**WHAT NEEDS TO BE DONE**
Please give back, exactly as written, only the line containing "The height and width of the screenshot is (885, 1573)." and every line after it until the data below ends.

**INPUT RECORDS**

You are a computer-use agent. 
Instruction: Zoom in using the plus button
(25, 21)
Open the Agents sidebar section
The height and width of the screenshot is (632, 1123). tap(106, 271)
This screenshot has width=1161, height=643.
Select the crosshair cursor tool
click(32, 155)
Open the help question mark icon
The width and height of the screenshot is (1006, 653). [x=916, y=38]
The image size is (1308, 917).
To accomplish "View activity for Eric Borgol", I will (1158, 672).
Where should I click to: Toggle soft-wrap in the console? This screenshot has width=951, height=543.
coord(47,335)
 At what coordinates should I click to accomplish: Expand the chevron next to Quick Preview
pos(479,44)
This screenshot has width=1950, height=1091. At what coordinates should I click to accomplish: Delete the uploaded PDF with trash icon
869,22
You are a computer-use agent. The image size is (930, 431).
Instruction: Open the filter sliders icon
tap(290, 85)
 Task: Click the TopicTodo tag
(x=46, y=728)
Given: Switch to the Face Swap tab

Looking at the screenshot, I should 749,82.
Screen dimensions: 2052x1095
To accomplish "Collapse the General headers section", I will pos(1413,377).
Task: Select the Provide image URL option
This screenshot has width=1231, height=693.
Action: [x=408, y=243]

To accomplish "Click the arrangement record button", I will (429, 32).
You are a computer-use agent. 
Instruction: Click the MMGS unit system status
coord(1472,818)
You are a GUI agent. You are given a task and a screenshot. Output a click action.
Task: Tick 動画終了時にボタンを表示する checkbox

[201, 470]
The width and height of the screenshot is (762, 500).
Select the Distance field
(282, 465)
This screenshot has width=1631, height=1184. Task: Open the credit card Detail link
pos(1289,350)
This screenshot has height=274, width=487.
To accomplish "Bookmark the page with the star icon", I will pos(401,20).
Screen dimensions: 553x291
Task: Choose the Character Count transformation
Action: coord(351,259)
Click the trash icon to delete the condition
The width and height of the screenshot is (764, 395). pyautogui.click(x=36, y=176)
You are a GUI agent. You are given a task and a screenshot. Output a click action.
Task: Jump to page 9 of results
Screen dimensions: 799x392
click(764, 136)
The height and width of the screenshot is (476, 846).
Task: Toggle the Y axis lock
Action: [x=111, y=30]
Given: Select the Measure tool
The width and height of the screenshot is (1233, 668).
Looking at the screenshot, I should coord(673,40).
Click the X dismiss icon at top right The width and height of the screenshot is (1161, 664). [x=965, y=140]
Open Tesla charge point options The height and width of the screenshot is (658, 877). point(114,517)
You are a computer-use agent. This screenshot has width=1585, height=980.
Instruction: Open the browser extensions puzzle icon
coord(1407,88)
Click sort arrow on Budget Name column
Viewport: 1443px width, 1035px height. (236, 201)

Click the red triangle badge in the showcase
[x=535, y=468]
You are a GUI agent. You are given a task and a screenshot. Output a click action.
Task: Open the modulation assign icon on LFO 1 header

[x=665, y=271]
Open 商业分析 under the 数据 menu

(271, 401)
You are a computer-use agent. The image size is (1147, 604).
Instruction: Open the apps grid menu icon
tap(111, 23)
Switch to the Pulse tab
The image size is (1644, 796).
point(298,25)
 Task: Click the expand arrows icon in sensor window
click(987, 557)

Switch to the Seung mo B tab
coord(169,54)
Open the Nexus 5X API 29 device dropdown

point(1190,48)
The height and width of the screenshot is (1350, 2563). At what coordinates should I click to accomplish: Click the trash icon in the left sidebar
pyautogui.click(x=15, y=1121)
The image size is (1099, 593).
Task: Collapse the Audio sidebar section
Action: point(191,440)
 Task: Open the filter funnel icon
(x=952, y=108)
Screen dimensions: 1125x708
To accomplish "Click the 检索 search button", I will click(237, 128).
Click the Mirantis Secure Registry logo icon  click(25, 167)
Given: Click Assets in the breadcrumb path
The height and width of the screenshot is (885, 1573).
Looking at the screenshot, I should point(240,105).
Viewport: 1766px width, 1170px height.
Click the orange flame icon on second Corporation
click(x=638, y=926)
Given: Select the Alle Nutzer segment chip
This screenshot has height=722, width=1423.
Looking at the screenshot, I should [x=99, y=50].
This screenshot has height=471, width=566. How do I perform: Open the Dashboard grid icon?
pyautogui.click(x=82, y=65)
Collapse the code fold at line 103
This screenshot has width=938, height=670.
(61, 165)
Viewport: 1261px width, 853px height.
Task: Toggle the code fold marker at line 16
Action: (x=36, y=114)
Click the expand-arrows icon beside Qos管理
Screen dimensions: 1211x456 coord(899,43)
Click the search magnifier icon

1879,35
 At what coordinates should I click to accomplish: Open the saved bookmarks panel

**YOUR RESPONSE**
The height and width of the screenshot is (885, 1573).
Looking at the screenshot, I should point(240,105).
Viewport: 1766px width, 1170px height.
Click the orange flame icon on second Corporation
click(x=638, y=926)
Given: Select the Alle Nutzer segment chip
This screenshot has height=722, width=1423.
Looking at the screenshot, I should [x=99, y=50].
This screenshot has height=471, width=566. How do I perform: Open the Dashboard grid icon?
pyautogui.click(x=82, y=65)
Collapse the code fold at line 103
This screenshot has width=938, height=670.
(61, 165)
Viewport: 1261px width, 853px height.
Task: Toggle the code fold marker at line 16
Action: (x=36, y=114)
Click the expand-arrows icon beside Qos管理
Screen dimensions: 1211x456 coord(899,43)
Click the search magnifier icon

1879,35
 At what coordinates should I click to accomplish: Open the saved bookmarks panel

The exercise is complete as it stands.